Донна вздрогнула как ужаленная, когда сабля сарацина, просвистев в воздухе, тупым ударом обрезала голову Анвуайе, и застонала, закусив губу, чтобы не закричать. Кровь брызнула на ее юбку. Нетвердо стоя на подгибающихся ногах, она смотрела, как плитки дворика заливаются темной кровью и как, размазывая по ним густую кровь, содрогалось на полу тело обезглавленного рыцаря. Анну потащили дальше, к следующему крестоносцу, и она беспомощно окинула взглядом весь ряд коленопреклоненных рыцарей. Неужели ее заставят смотреть, как все они умирают?
– Нет, нет, пожалуйста, – она жалобно повернулась к командиру, – не надо.

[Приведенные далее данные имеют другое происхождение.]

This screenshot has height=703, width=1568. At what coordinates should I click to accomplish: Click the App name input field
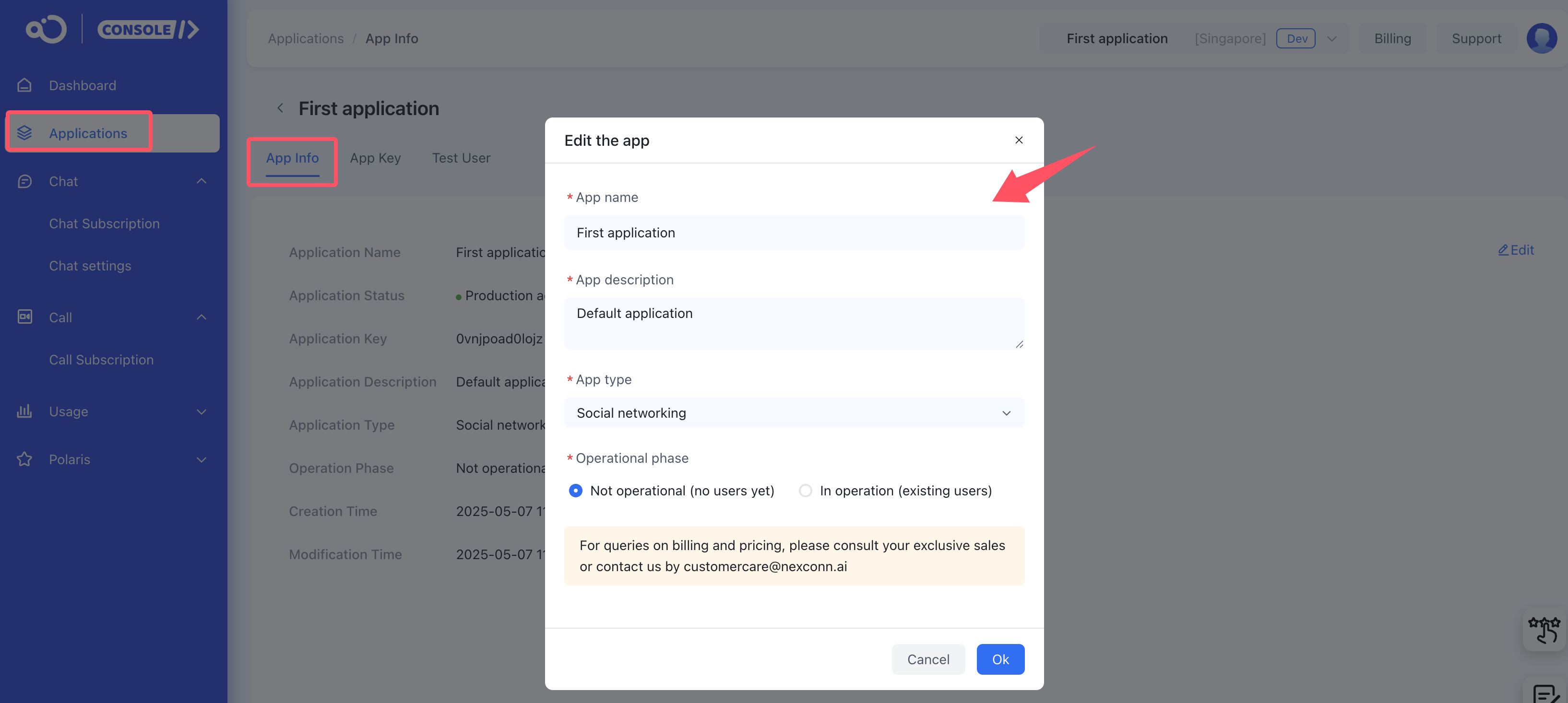[794, 233]
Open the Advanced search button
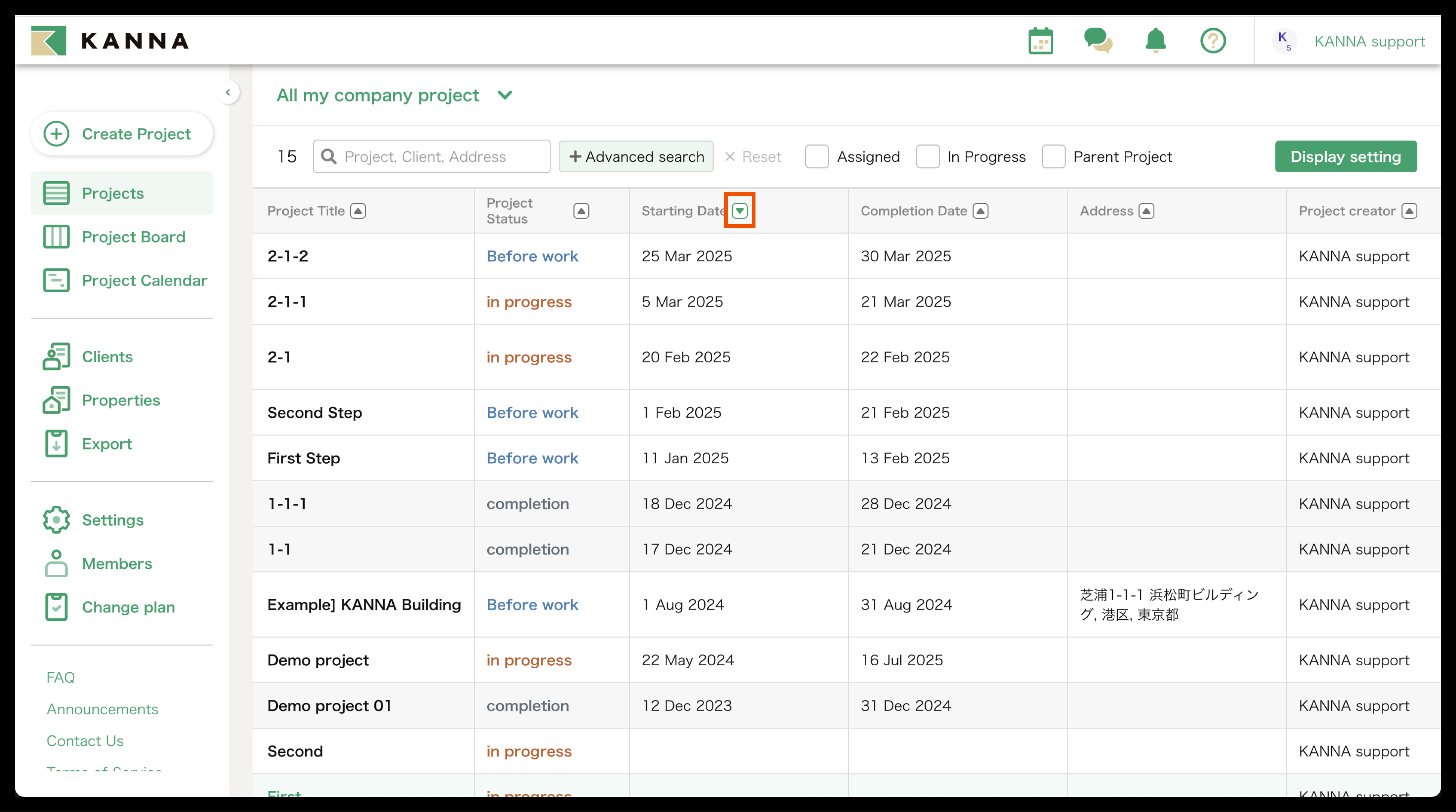The width and height of the screenshot is (1456, 812). (x=636, y=157)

– Смотри, – приказал он, – или я велю сделать то же самое с тобой.
Она поняла его и покорно пошла. Эти мужчины, несчастные, грязные, раненые, пойманные в ловушку и загнанные в угол, чьи взгляды, она знала, ей не забыть до конца своих дней, были разными. Кого-то она знала и видела прежде, кого-то не знала совсем, но все они: молодые и старые, красивые и не очень, мужественные и жалкие – стояли сейчас у одной черты, которая сравняла их перед смертью, превратив в животных, ведомых на бойню.
Она любила в тот момент каждого из них, пыталась поделиться теплом хоть во взгляде, показать им, что они не одни. Но понимала, что все это напрасно. Они все были безумно одиноки и брошены, они боялись, хоть и старались не показывать этого. Анвуайе был застигнут врасплох, остальные поняли, что их ждет. Один из них заплакал, весь дрожа от страха. Другой в полузабытьи раскачивался, кто-то трясся мелко, кто-то шептал молитвы, кто-то упирался, иной был покорен.
– Да хранит вас Бог, добрая донна! – сказал самый пожилой из них, наклоняясь перед ней, и в тот же момент сабля отрубила ему голову. Донна с болью отвернулась. Невыносимо терпеть их боль, как свою. Это была ужасная пытка: они чувствовали страх и боль только один раз, она – всякий раз, как сабля поднималась и опускалась на голову очередного пленника. Она просила, рыдала, умоляла. Она прощалась с ними, всхлипывая, отвечая благословением на их последние слова.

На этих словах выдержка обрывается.